Sette anziani si ribellano ad un destino mestamente pianificato e s’avventurano in una terra lontana, già colonia inglese, alla ricerca di un nuovo mondo, di un mondo diverso, dove “la vera sfida sta nell’adattarsi per poter rinascere”, ancora una volta, l’ultima volta, con l’ottimismo e la speranza preferiti all’occidentale compassione. E questo futuro diverso è da costruire in un paese straordinariamente ricco di vita, di movimento, di colori, di profumi, di umanità, di rispetto, di energia, di speranza. “Io voglio sentirmi ancora giovane, ancora desiderato, anche solo per una notte, per una notte indimenticabile” dice ad un certo punto del film Ronald Pickup. Il sentirsi desiderato è l’unico modo per sfuggire all’angoscia della solitudine. Ed è il modo che scelgono due dei protagonisti quando si guardano negli occhi e si confessano reciprocamente: “Mi chiamo Norman e mi sento solo. Mi chiamo Karol e mi sento sola”. E’ il momento della sincerità, della lealtà, che permette loro di rifugiarsi reciprocamente nell’amore e nella passione che non hanno età.

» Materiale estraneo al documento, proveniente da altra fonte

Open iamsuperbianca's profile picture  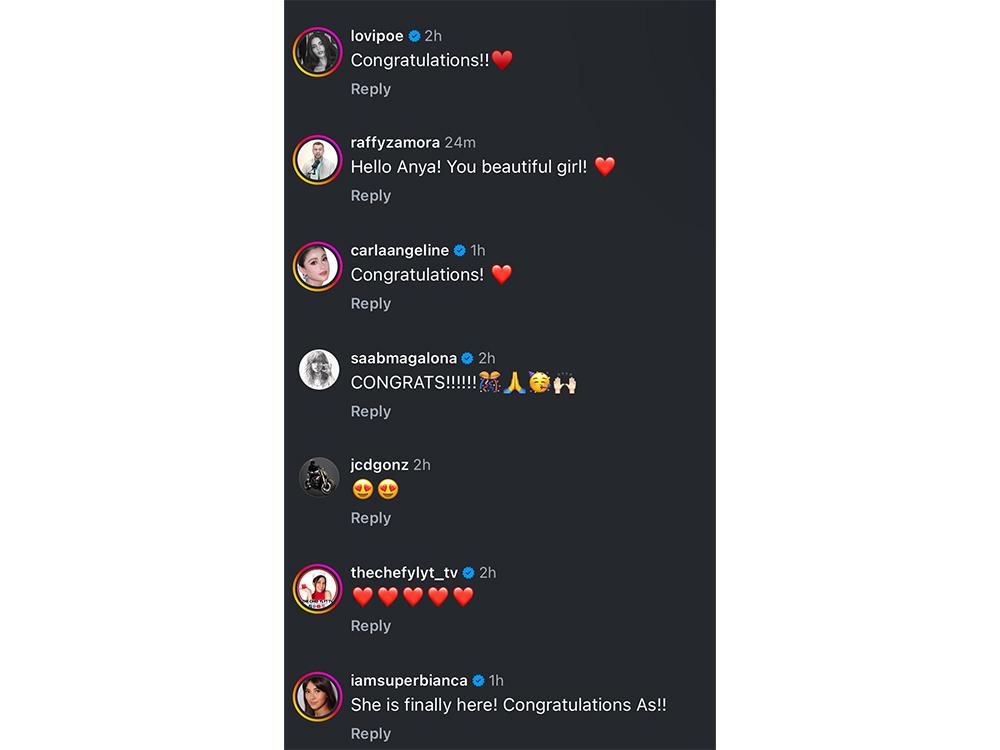pos(318,697)
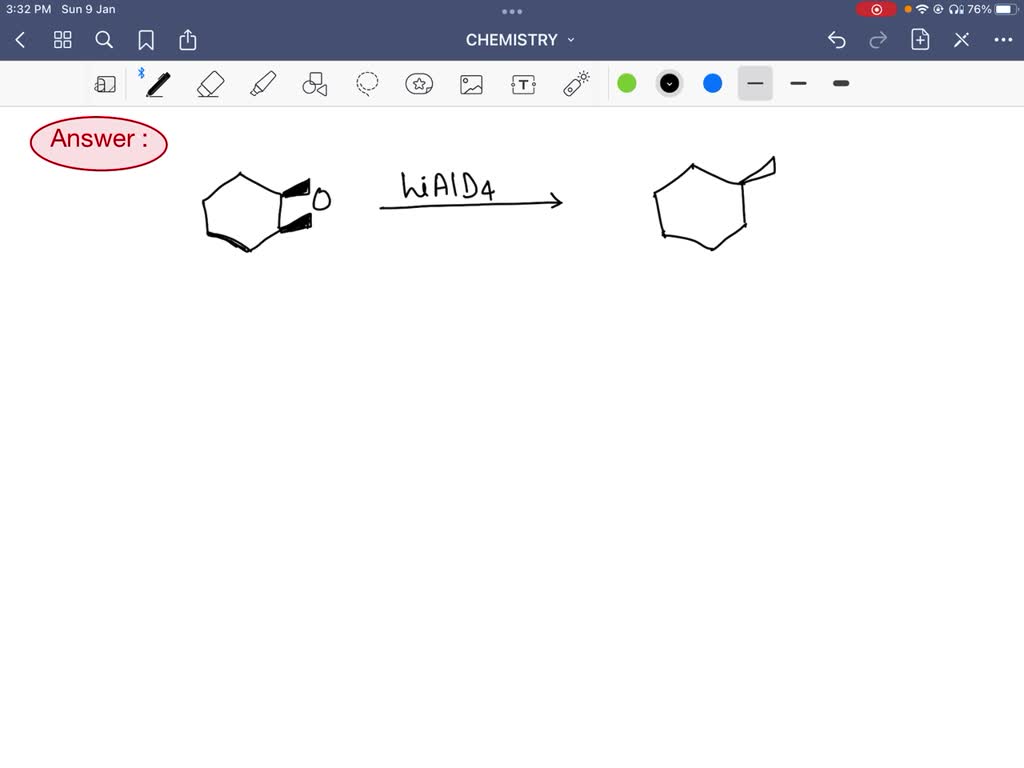Select the pen tool
Screen dimensions: 1024x768
point(157,83)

Il film racconta emozioni forti: il rimorso e il rimpianto di Tom Wilkinson che tornano con un antico vigore per logorare le ultime residue energie conservate per rimediare ad antichi presunti torti: “Lasciai che succedesse quel che successe senza combattere”, che confida addolorato ad una comprensiva Judi, raccontando della sua omosessualità che aveva preso irruentemente il posto di quella che allora adolescente gli appariva come un’innocente e complice amicizia con un bellissimo coetaneo appartenente ad una famiglia indiana di rigidi tradizionalismi, devastata socialmente da quella inaccettabile e improvvisa scoperta; le sempre rinnegate incompatibilità di una coppia, adesso stanca e anziana, logorata dall’aggressività di lei, Penelope Wilton, e dal servile rispetto e dalla tacita lealtà di lui, Bill Nighy; il perseverante non detto e l’occultamento delle verità e dei desideri, che hanno contrassegnato il matrimonio di una donna, Judi Dench, adesso anziana e vedova, che esplodono in un doloroso risentimento verso se stessa: “che senso ha il matrimonio se non si condivide tutto?”.

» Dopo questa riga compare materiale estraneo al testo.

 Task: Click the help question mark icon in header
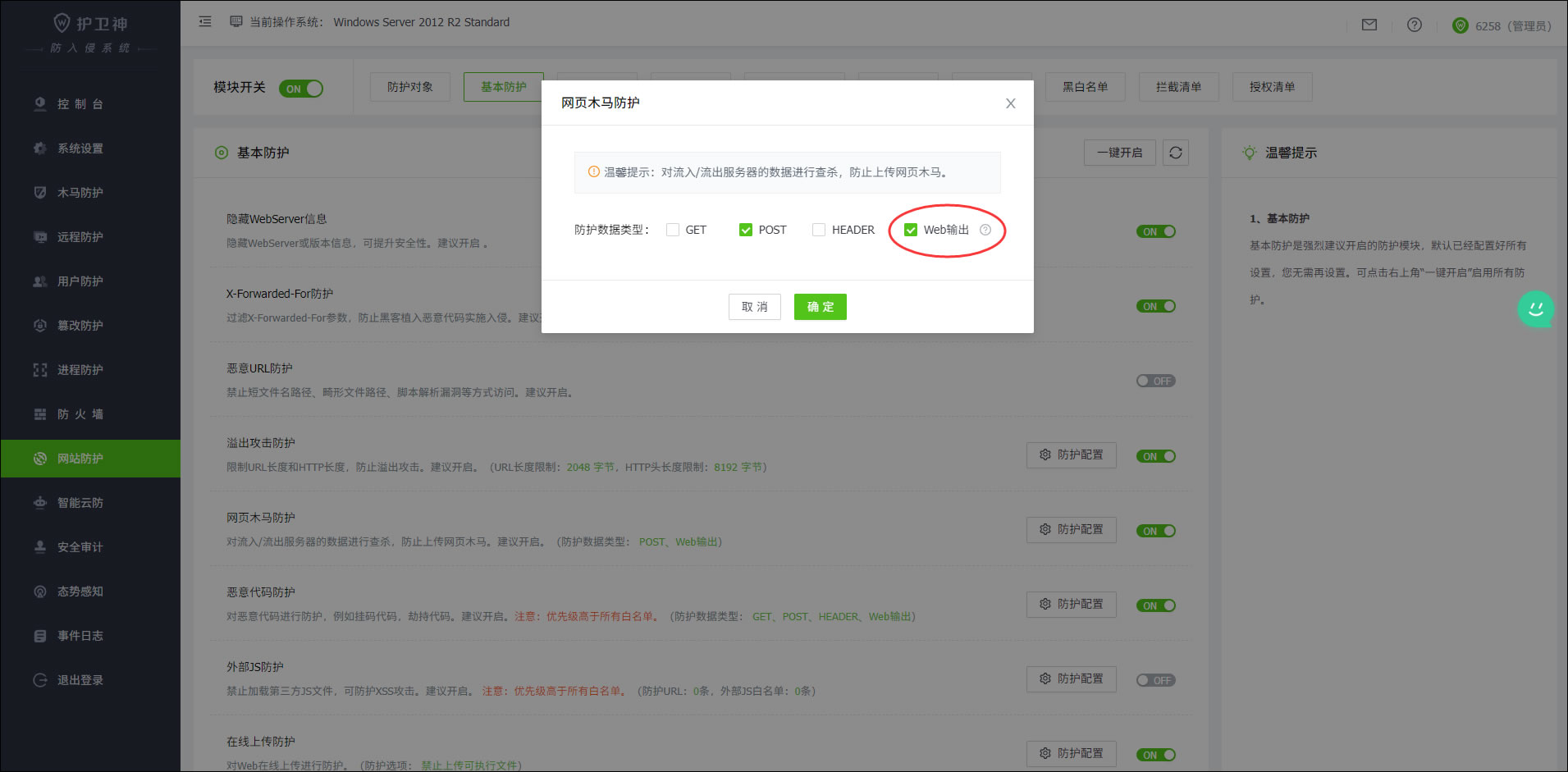(1414, 25)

Per recuperare il senso della vita perduto in occidente, John Madden, subliminalmente consiglia agli spettatori di recarsi in questo splendido e meraviglioso paese per apprendere che la vita è un privilegio, non un diritto. E sul futuro spesso temuto, da uno dei protagonisti, ci fa dire che dovremmo apprendere che sarà semplicemente diverso e questo deve esserci sufficiente per svegliarci la mattina e scoprirlo, momento dopo momento, con entusiasmo ed ottimismo.
Il finale è immotivatamente sdolcinato, americano, e rovina leggermente quello che rimane un ottimo film. Comunque da vedere.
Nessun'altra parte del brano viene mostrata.